A uniquely English style
By the time the re-building programme at St.Wulfram's was ready
to tackle the great East window, the fashion of sinuous curves of
the Decorated period had given way to the uniquely English
Perpendicular style. This had swept the country and was to hold
sway in the land for over two centuries.
The Perpendicular style has advantages of ease of construction
and economy and it has been suggested that, following the scarcity
of labour following the Black Death of 1348, this would be a
powerful reason for adopting a style simpler than the
Decorated.
As the name Perpendicular suggests, vertical lines are
prominent. These appear as continuations of the mullions into the
tracery together with further mullions rising from the points of
the arches above the lights. Some of them continue the line right
up to the window arch. The result is to create half-lights in the
tracery, in effect doubling the number of the lights as in the
four-light window sketched below.
Horizontal lines, as well as the vertical, are an important
feature of the Perpendicular style.

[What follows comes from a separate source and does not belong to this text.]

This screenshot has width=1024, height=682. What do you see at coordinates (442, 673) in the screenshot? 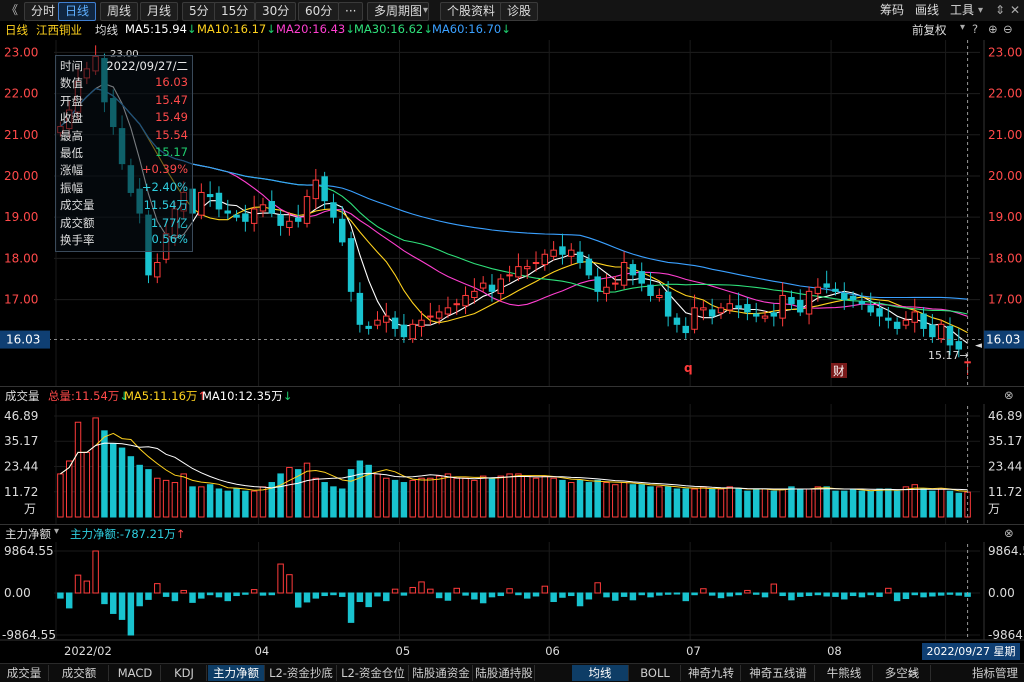
I see `indicator-tab-7: 陆股通资金` at bounding box center [442, 673].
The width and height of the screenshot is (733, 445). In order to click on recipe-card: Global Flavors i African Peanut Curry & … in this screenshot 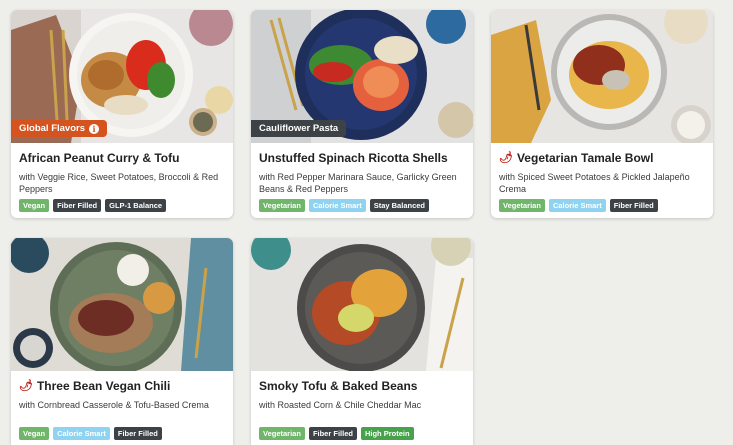, I will do `click(122, 114)`.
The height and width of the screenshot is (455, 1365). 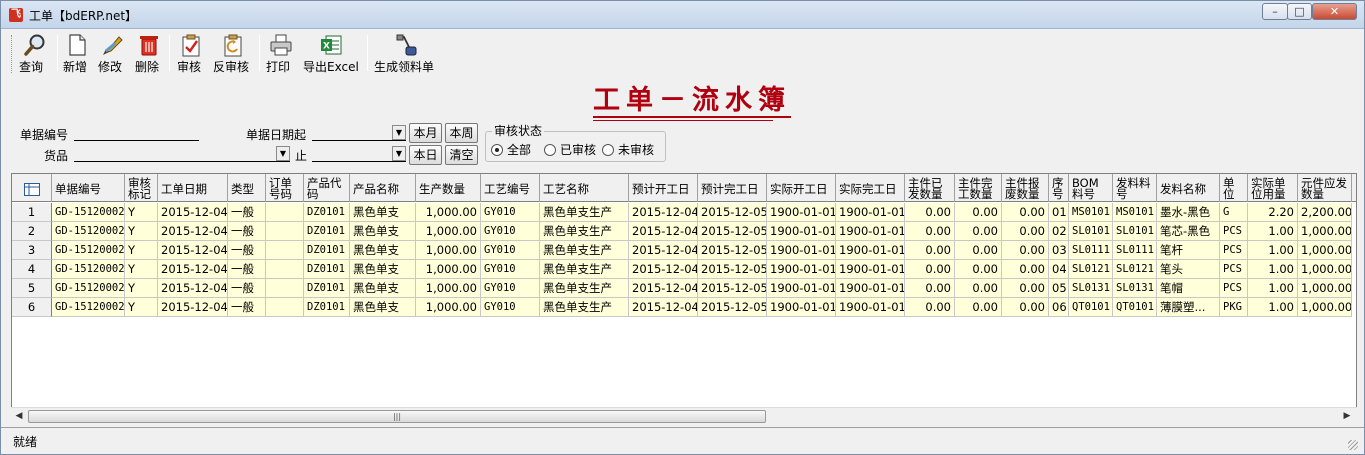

Horizontal tracery bars called
transoms may cut across the whole width of the window or, in the
tracery, tie together several mullions. These transoms serve to
divide up what might seem excessively tall lights or
half-lights.
Where horizontals and verticals occur together a grid is formed
and it is this feature of English Perpendicular which, for Pevsner,
"is really what distinguishes it from all its predecessors".